**Stored records:**
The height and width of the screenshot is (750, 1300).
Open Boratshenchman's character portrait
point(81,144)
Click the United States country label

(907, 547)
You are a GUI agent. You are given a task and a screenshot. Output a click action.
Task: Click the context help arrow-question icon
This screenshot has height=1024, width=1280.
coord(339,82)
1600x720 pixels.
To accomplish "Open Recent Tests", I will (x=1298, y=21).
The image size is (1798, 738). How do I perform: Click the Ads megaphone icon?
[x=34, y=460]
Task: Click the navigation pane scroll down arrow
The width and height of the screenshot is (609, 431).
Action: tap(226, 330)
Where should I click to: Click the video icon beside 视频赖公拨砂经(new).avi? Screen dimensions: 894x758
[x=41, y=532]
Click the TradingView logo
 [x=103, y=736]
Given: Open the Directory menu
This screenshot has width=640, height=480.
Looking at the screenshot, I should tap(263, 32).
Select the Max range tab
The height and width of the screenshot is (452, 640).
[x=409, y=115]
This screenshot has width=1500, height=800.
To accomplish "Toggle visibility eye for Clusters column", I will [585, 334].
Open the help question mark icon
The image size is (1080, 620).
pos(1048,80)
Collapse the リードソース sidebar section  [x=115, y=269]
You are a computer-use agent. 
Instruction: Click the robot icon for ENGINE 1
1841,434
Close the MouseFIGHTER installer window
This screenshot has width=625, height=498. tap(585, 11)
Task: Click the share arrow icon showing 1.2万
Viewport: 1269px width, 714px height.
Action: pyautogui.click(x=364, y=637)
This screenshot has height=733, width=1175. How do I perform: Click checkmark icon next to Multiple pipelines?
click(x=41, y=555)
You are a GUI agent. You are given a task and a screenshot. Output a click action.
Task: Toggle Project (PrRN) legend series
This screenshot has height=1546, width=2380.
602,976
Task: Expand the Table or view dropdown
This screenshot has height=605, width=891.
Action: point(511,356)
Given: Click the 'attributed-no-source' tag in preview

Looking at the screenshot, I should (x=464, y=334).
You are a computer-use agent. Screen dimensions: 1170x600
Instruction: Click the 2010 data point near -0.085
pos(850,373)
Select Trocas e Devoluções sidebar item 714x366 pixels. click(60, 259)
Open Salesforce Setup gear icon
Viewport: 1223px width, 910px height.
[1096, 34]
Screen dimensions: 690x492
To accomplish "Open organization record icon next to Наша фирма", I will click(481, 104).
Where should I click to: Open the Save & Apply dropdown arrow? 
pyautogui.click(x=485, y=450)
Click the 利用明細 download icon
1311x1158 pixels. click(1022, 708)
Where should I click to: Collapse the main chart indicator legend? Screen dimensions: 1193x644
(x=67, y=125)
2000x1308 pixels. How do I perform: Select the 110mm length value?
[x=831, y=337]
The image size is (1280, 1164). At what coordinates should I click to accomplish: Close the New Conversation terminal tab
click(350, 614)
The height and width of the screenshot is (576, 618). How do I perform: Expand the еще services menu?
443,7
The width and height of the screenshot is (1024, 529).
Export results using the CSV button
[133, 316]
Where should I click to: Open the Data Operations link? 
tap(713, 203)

**Goal of the exercise:**
Write out exactly the lines from the one with "Where should I click to: Open the Data" through the end of the records above, both ends included, and leave out all other lines.

**Your response:**
Where should I click to: Open the Data Operations link? 
tap(713, 203)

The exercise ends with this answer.